* [Exercise objective]:
When you reach the line containing "Click the 2023-09" in the entries below, start writing out each line exactly, and stop after the line containing "Task: Click the Reason column header".

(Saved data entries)

• • • • • • •

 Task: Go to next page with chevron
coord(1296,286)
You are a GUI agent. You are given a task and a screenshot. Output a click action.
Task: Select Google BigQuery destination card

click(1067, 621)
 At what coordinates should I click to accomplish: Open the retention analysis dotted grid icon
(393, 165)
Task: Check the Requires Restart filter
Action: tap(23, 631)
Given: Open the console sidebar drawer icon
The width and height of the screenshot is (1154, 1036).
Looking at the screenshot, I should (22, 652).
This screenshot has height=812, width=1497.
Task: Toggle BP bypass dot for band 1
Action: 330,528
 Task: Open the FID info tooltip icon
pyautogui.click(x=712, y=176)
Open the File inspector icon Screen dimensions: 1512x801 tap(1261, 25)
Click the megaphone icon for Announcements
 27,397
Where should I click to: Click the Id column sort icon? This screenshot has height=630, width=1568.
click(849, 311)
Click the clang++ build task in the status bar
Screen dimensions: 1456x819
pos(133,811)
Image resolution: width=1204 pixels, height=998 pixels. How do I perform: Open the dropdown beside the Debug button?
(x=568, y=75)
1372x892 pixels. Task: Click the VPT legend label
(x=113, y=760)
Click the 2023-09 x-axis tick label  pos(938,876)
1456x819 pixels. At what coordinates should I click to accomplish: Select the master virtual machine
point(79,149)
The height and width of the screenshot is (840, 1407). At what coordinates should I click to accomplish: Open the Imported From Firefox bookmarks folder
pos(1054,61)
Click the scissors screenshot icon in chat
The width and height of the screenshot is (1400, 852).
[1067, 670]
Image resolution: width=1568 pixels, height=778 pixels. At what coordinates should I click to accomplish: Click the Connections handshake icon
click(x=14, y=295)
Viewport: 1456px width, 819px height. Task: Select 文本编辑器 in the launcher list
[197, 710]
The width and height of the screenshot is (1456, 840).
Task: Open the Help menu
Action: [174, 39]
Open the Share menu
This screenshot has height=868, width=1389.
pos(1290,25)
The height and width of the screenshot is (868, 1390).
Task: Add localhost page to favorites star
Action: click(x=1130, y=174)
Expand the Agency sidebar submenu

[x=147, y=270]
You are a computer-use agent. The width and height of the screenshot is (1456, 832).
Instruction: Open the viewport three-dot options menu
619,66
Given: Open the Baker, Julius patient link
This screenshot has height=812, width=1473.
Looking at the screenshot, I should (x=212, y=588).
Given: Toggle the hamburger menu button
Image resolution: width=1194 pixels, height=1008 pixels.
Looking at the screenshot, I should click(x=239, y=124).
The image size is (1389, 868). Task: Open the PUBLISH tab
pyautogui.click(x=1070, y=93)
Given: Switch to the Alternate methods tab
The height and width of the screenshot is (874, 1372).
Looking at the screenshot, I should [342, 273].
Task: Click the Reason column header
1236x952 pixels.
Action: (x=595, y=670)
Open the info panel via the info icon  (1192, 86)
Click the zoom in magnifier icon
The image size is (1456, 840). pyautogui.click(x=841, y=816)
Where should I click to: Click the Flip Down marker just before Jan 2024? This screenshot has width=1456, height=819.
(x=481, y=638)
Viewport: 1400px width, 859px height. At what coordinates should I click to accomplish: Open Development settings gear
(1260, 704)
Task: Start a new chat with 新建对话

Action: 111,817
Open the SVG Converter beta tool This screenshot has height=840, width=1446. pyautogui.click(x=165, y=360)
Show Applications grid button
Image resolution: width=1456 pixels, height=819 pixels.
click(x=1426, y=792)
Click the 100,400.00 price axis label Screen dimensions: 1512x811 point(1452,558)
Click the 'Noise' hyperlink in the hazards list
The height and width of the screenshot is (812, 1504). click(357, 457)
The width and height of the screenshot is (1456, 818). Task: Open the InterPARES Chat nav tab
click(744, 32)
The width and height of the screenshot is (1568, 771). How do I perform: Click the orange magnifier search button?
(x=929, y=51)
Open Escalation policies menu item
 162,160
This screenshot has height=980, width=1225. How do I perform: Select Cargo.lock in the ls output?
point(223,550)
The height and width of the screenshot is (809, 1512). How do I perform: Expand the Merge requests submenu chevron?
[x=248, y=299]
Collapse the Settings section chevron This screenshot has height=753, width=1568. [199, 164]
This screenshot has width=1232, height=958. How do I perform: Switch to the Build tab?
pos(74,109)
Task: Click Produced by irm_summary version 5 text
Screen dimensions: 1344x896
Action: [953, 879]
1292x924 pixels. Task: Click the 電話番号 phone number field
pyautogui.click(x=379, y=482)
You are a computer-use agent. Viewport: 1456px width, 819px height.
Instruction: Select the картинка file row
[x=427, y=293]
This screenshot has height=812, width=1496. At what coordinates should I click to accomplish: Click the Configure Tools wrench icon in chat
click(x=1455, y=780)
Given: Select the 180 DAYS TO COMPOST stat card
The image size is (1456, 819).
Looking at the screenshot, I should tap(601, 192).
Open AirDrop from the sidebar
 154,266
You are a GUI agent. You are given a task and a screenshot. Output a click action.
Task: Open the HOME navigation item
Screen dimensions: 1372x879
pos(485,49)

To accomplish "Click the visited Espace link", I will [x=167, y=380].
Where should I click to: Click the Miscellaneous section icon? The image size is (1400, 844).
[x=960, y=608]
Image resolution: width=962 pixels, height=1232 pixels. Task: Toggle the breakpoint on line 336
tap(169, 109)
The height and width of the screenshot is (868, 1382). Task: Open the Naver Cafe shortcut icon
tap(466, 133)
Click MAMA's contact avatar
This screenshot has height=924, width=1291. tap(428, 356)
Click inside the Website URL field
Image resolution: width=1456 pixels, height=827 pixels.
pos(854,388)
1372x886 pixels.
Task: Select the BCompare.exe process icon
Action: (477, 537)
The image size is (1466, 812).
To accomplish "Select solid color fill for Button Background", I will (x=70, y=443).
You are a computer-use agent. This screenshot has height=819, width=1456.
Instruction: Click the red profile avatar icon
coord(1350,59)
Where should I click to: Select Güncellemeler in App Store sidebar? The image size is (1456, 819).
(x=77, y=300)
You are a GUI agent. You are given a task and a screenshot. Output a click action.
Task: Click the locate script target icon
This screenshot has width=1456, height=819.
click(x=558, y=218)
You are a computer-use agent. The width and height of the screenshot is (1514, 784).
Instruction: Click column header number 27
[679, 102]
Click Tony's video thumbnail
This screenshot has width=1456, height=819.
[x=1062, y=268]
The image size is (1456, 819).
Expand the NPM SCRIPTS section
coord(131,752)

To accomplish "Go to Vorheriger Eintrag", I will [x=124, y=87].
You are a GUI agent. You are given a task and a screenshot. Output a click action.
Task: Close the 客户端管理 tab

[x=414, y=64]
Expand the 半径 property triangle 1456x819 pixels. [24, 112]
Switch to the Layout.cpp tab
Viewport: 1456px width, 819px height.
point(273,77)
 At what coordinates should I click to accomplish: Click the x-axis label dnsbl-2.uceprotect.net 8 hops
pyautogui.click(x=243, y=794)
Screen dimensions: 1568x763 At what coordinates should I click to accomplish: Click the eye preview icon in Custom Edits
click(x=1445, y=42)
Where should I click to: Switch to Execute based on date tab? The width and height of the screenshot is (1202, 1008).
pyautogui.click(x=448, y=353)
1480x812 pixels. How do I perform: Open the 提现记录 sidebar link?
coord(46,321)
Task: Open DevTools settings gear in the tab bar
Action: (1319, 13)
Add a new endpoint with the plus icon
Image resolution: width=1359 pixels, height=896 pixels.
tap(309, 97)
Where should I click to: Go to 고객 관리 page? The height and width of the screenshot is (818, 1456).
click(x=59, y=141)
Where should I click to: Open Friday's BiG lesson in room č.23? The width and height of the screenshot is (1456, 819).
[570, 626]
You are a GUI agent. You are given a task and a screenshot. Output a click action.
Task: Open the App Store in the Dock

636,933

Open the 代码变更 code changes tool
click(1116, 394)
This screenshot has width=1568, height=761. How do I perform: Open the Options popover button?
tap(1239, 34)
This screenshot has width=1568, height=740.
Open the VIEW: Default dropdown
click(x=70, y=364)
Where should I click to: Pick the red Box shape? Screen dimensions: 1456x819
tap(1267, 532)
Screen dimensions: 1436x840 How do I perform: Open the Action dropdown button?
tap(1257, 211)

• • • • • • •

* [Result below]:
Click the 2023-09 x-axis tick label  pos(938,876)
1456x819 pixels. At what coordinates should I click to accomplish: Select the master virtual machine
point(79,149)
The height and width of the screenshot is (840, 1407). At what coordinates should I click to accomplish: Open the Imported From Firefox bookmarks folder
pos(1054,61)
Click the scissors screenshot icon in chat
The width and height of the screenshot is (1400, 852).
[1067, 670]
Image resolution: width=1568 pixels, height=778 pixels. At what coordinates should I click to accomplish: Click the Connections handshake icon
click(x=14, y=295)
Viewport: 1456px width, 819px height. Task: Select 文本编辑器 in the launcher list
[197, 710]
The width and height of the screenshot is (1456, 840).
Task: Open the Help menu
Action: [174, 39]
Open the Share menu
This screenshot has height=868, width=1389.
pos(1290,25)
The height and width of the screenshot is (868, 1390).
Task: Add localhost page to favorites star
Action: click(x=1130, y=174)
Expand the Agency sidebar submenu

[x=147, y=270]
You are a computer-use agent. The width and height of the screenshot is (1456, 832).
Instruction: Open the viewport three-dot options menu
619,66
Given: Open the Baker, Julius patient link
This screenshot has height=812, width=1473.
Looking at the screenshot, I should (x=212, y=588).
Given: Toggle the hamburger menu button
Image resolution: width=1194 pixels, height=1008 pixels.
Looking at the screenshot, I should click(x=239, y=124).
The image size is (1389, 868). Task: Open the PUBLISH tab
pyautogui.click(x=1070, y=93)
Given: Switch to the Alternate methods tab
The height and width of the screenshot is (874, 1372).
Looking at the screenshot, I should [342, 273].
Task: Click the Reason column header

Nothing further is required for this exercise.